Users can be created in keycloak backend => Manage / Client or for demo you can use user demo : [email protected] / test1234=TEST1234

In matomo by default is displayed the day after today. Remember to change with the current date of the day if you want see the actual data

If you want to use an external database (only support mariabd or mysql for the moment), create a database for lutece with the following command :

    CREATE DATABASE citelibre
    CREATE USER 'admincitelibre'@'%' IDENTIFIED BY 'motdepasse'; 
    GRANT ALL PRIVILEGES ON *.* TO 'admincitelibre'@'%';

Load dump (dump.sql) to populate data with the following command :

    USE citelibre;
	SOURCE dump.sql;

Important If the database is hosted on the same server, make sure you don't use localhost as it will use the container's localhost, instead use the IP address of the server.

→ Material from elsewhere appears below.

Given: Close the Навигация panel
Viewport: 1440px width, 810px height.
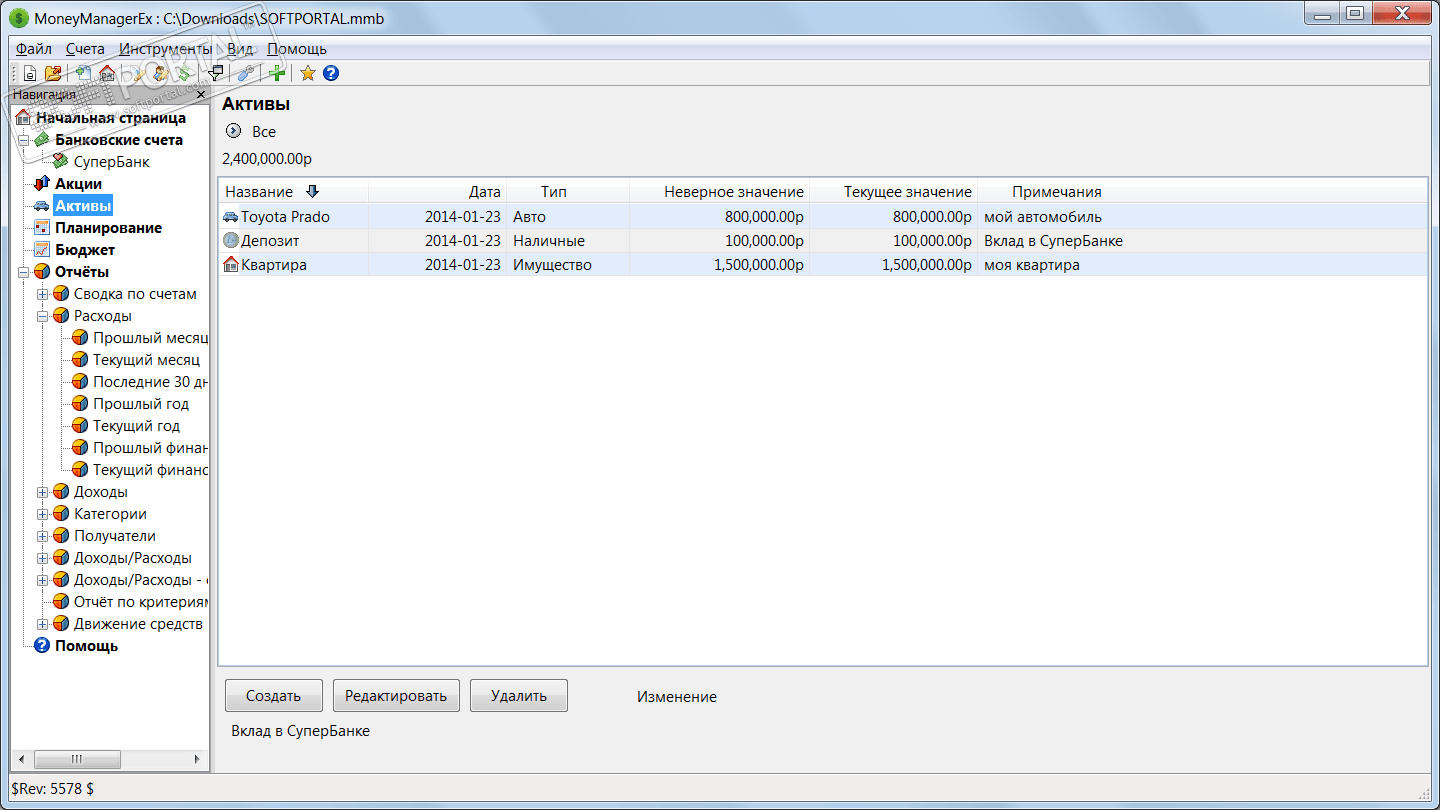Looking at the screenshot, I should coord(201,95).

To check that the database is accessible through the container network, open a terminal on the app container and type the following command ...

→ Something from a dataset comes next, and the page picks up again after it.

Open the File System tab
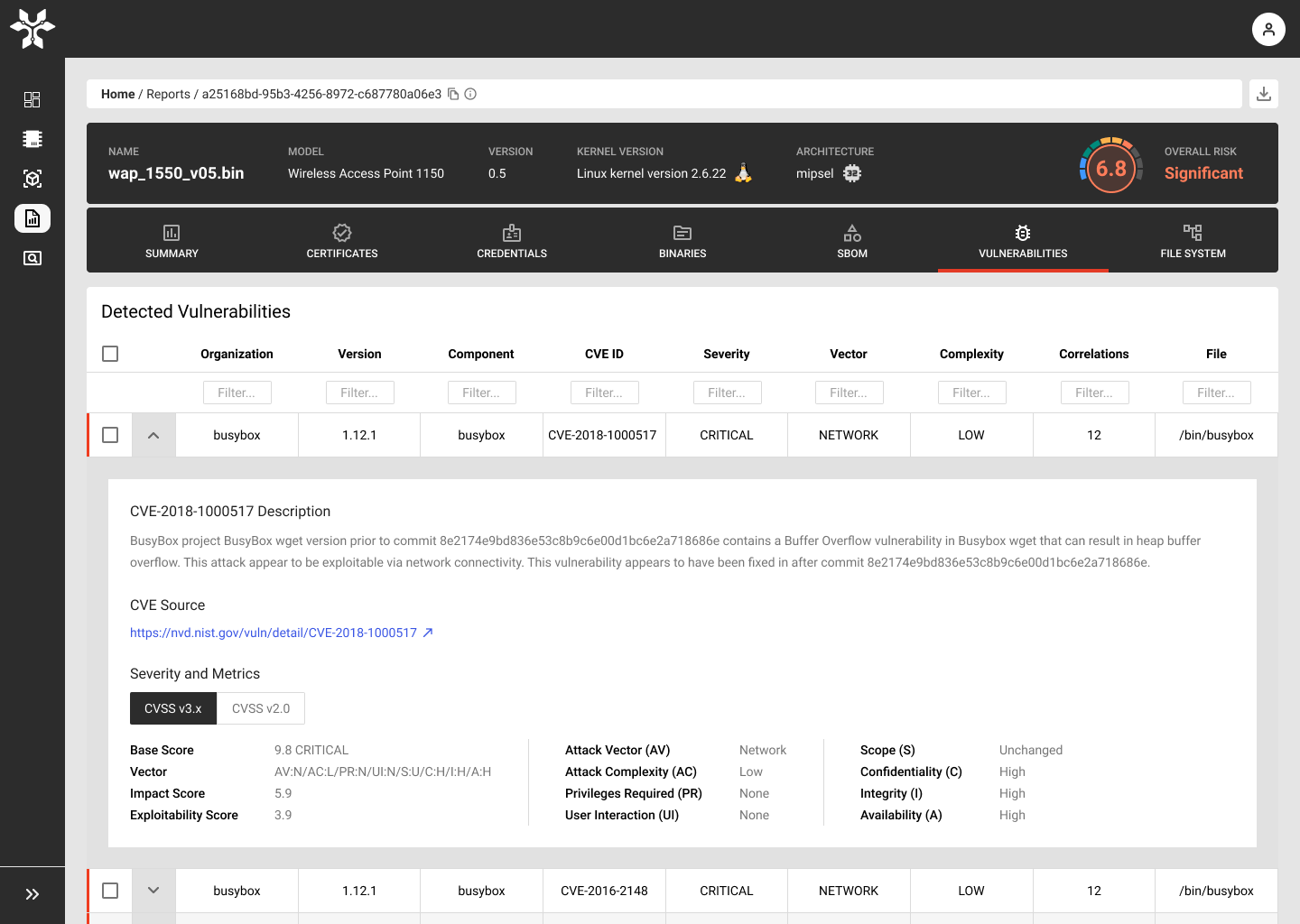 [x=1193, y=240]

    Openssl s_client -connect <IP_or_host>:<PORT>

...the output should look like...

    CONNECTED(00000003)
    140278331168064:error:1408F10B:SSL routines:ssl3_get_record:wrong version number:../ssl/record/ssl3_record.c:331:
    ---
    no peer certificate available
    ---
    No client certificate CA names sent
    ---
    SSL handshake has read 5 bytes and written 283 bytes
    Verification: OK
    ---
    New, (NONE), Cipher is (NONE)
    Secure Renegotiation IS NOT supported
    Compression: NONE
    Expansion: NONE
    No ALPN negotiated
    Early data was not sent
    Verify return code: 0 (ok)
    ---

... or it will look like

    140418660095296:error:0200206F:system library:connect:Connection refused:../crypto/bio/b_sock2.c:110:
    140418660095296:error:2008A067:BIO routines:BIO_connect:connect error:../crypto/bio/b_sock2.c:111:
    connect:errno=111

Create a database for matomo with the following command :

    CREATE DATABASE matomo
    CREATE USER 'adminmatomo'@'%' IDENTIFIED BY 'motdepasse'; 
    GRANT ALL PRIVILEGES ON *.* TO 'adminmatomo'@'%';

DO NOT use this without persisting your data and email. You should use mounted volumes as containers can be recreated and re-init all data.